▶

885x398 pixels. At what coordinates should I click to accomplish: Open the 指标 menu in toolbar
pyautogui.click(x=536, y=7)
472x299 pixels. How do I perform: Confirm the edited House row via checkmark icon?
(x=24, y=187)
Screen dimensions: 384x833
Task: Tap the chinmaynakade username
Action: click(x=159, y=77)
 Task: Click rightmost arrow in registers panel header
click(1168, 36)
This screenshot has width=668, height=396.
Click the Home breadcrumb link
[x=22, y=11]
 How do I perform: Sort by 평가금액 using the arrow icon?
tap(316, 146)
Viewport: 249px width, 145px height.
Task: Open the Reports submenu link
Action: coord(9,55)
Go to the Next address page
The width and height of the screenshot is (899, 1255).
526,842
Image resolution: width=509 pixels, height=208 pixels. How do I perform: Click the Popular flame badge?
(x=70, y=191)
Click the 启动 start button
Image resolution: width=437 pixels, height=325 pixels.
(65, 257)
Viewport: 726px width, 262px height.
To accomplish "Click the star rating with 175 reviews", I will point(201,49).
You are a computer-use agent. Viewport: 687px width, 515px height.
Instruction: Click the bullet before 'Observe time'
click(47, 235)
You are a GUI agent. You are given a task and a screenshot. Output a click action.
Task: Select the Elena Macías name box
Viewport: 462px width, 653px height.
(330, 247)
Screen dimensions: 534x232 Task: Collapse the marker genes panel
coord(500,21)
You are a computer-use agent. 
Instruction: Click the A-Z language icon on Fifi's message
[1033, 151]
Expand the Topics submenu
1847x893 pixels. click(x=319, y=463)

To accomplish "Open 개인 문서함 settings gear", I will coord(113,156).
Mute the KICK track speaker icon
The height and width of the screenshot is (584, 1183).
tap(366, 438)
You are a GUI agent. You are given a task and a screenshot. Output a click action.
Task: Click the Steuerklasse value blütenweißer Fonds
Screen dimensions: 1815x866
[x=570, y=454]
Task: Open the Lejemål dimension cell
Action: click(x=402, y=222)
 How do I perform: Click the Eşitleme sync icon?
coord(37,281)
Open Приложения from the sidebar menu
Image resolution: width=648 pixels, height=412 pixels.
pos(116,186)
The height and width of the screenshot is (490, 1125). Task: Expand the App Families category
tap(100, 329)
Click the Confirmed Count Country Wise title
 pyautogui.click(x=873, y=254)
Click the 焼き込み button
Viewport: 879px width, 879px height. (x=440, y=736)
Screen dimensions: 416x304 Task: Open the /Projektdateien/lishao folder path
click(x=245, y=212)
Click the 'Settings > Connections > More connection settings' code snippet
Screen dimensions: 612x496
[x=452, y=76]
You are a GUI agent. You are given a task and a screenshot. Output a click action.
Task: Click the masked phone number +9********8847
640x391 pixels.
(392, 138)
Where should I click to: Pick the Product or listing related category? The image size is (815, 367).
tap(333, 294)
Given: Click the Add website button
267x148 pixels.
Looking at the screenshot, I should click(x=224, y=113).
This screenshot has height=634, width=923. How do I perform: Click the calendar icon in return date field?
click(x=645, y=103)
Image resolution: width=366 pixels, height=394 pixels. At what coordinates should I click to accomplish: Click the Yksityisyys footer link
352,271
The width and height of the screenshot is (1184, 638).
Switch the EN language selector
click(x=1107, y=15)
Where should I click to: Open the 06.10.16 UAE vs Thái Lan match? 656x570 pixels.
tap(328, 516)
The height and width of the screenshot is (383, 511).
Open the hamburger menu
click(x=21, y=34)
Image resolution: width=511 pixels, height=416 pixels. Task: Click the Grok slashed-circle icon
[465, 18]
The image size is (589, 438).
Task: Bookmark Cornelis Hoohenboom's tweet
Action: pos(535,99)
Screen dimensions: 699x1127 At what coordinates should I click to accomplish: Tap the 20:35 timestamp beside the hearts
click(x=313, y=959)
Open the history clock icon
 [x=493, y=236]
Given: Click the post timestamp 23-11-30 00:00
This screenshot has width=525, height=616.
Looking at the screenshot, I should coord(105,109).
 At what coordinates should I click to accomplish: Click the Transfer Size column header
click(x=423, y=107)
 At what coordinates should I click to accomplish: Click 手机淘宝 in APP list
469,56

◀

• _What this task involves_: Extract, word for word, each line of the listing above.

• _Final answer_:
885x398 pixels. At what coordinates should I click to accomplish: Open the 指标 menu in toolbar
pyautogui.click(x=536, y=7)
472x299 pixels. How do I perform: Confirm the edited House row via checkmark icon?
(x=24, y=187)
Screen dimensions: 384x833
Task: Tap the chinmaynakade username
Action: click(x=159, y=77)
 Task: Click rightmost arrow in registers panel header
click(1168, 36)
This screenshot has width=668, height=396.
Click the Home breadcrumb link
[x=22, y=11]
 How do I perform: Sort by 평가금액 using the arrow icon?
tap(316, 146)
Viewport: 249px width, 145px height.
Task: Open the Reports submenu link
Action: coord(9,55)
Go to the Next address page
The width and height of the screenshot is (899, 1255).
526,842
Image resolution: width=509 pixels, height=208 pixels. How do I perform: Click the Popular flame badge?
(x=70, y=191)
Click the 启动 start button
Image resolution: width=437 pixels, height=325 pixels.
(65, 257)
Viewport: 726px width, 262px height.
To accomplish "Click the star rating with 175 reviews", I will point(201,49).
You are a computer-use agent. Viewport: 687px width, 515px height.
Instruction: Click the bullet before 'Observe time'
click(47, 235)
You are a GUI agent. You are given a task and a screenshot. Output a click action.
Task: Select the Elena Macías name box
Viewport: 462px width, 653px height.
(330, 247)
Screen dimensions: 534x232 Task: Collapse the marker genes panel
coord(500,21)
You are a computer-use agent. 
Instruction: Click the A-Z language icon on Fifi's message
[1033, 151]
Expand the Topics submenu
1847x893 pixels. click(x=319, y=463)

To accomplish "Open 개인 문서함 settings gear", I will coord(113,156).
Mute the KICK track speaker icon
The height and width of the screenshot is (584, 1183).
tap(366, 438)
You are a GUI agent. You are given a task and a screenshot. Output a click action.
Task: Click the Steuerklasse value blütenweißer Fonds
Screen dimensions: 1815x866
[x=570, y=454]
Task: Open the Lejemål dimension cell
Action: click(x=402, y=222)
 How do I perform: Click the Eşitleme sync icon?
coord(37,281)
Open Приложения from the sidebar menu
Image resolution: width=648 pixels, height=412 pixels.
pos(116,186)
The height and width of the screenshot is (490, 1125). Task: Expand the App Families category
tap(100, 329)
Click the Confirmed Count Country Wise title
 pyautogui.click(x=873, y=254)
Click the 焼き込み button
Viewport: 879px width, 879px height. (x=440, y=736)
Screen dimensions: 416x304 Task: Open the /Projektdateien/lishao folder path
click(x=245, y=212)
Click the 'Settings > Connections > More connection settings' code snippet
Screen dimensions: 612x496
[x=452, y=76]
You are a GUI agent. You are given a task and a screenshot. Output a click action.
Task: Click the masked phone number +9********8847
640x391 pixels.
(392, 138)
Where should I click to: Pick the Product or listing related category? The image size is (815, 367).
tap(333, 294)
Given: Click the Add website button
267x148 pixels.
Looking at the screenshot, I should click(x=224, y=113).
This screenshot has height=634, width=923. How do I perform: Click the calendar icon in return date field?
click(x=645, y=103)
Image resolution: width=366 pixels, height=394 pixels. At what coordinates should I click to accomplish: Click the Yksityisyys footer link
352,271
The width and height of the screenshot is (1184, 638).
Switch the EN language selector
click(x=1107, y=15)
Where should I click to: Open the 06.10.16 UAE vs Thái Lan match? 656x570 pixels.
tap(328, 516)
The height and width of the screenshot is (383, 511).
Open the hamburger menu
click(x=21, y=34)
Image resolution: width=511 pixels, height=416 pixels. Task: Click the Grok slashed-circle icon
[465, 18]
The image size is (589, 438).
Task: Bookmark Cornelis Hoohenboom's tweet
Action: pos(535,99)
Screen dimensions: 699x1127 At what coordinates should I click to accomplish: Tap the 20:35 timestamp beside the hearts
click(x=313, y=959)
Open the history clock icon
 [x=493, y=236]
Given: Click the post timestamp 23-11-30 00:00
This screenshot has width=525, height=616.
Looking at the screenshot, I should coord(105,109).
 At what coordinates should I click to accomplish: Click the Transfer Size column header
click(x=423, y=107)
 At what coordinates should I click to accomplish: Click 手机淘宝 in APP list
469,56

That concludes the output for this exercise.